Speaking at MEED’s Libya Briefing Day conference on 27 April, Chiheb Ben Mahmoud, senior vice-president of Mena for US-based Jones Lang LaSalle, said that while the oil-rich country’s gross domestic product (GDP) does not rely too heavily on the tourism, revenue from the sector is expected to increase to $22bn by 2019 from $7.7bn in 2009. Construction, oil and housing account for more than 80 per cent of the country’s GDP.
The locations for the planned hotels are Tripoli’s Central Business District, Tripoli East and Tripoli West. The government is in the process of issuing banking and building licenses to build and finance the projects.
The hotels are necessary because accommodation for tourists in the country is currently at critical levels.

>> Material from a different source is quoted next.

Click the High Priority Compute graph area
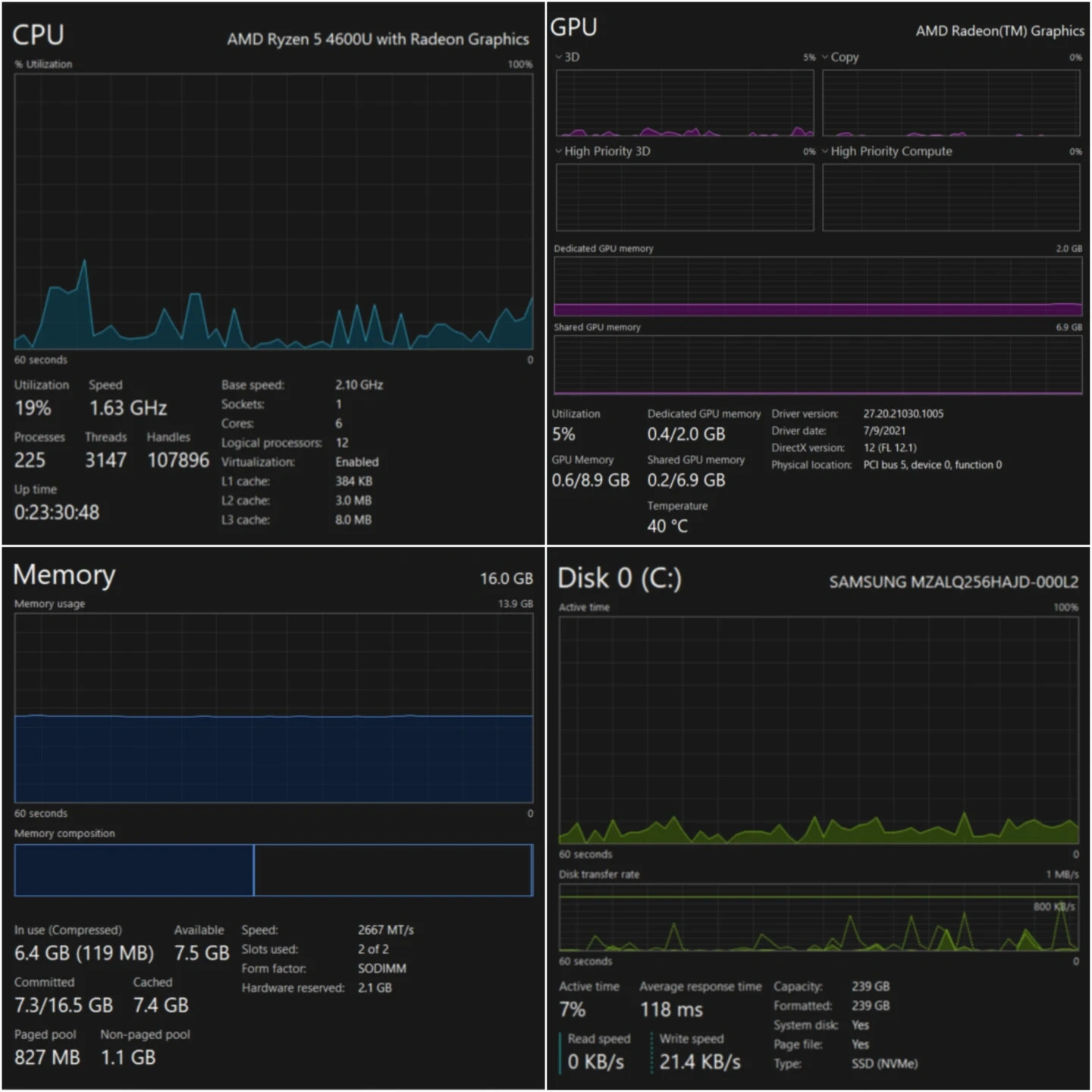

According to a source in the capital, the government estimates there 14,000 hotel rooms in the country – a figure that has remained unchanged between 1989 and 2003.
In 2001, Libya hosted 1.1 million foreign tourists and this rose 34 per cent to 1.5 million in 2009. Independent statistics suggest that figure could increase to 2.5 million by 2015.
Hoteliers have reported an inability to handle the rise in visitors during events and conventions, and officials in Tripoli have admitted tourism development is the first step to opening up the economy to foreign investment.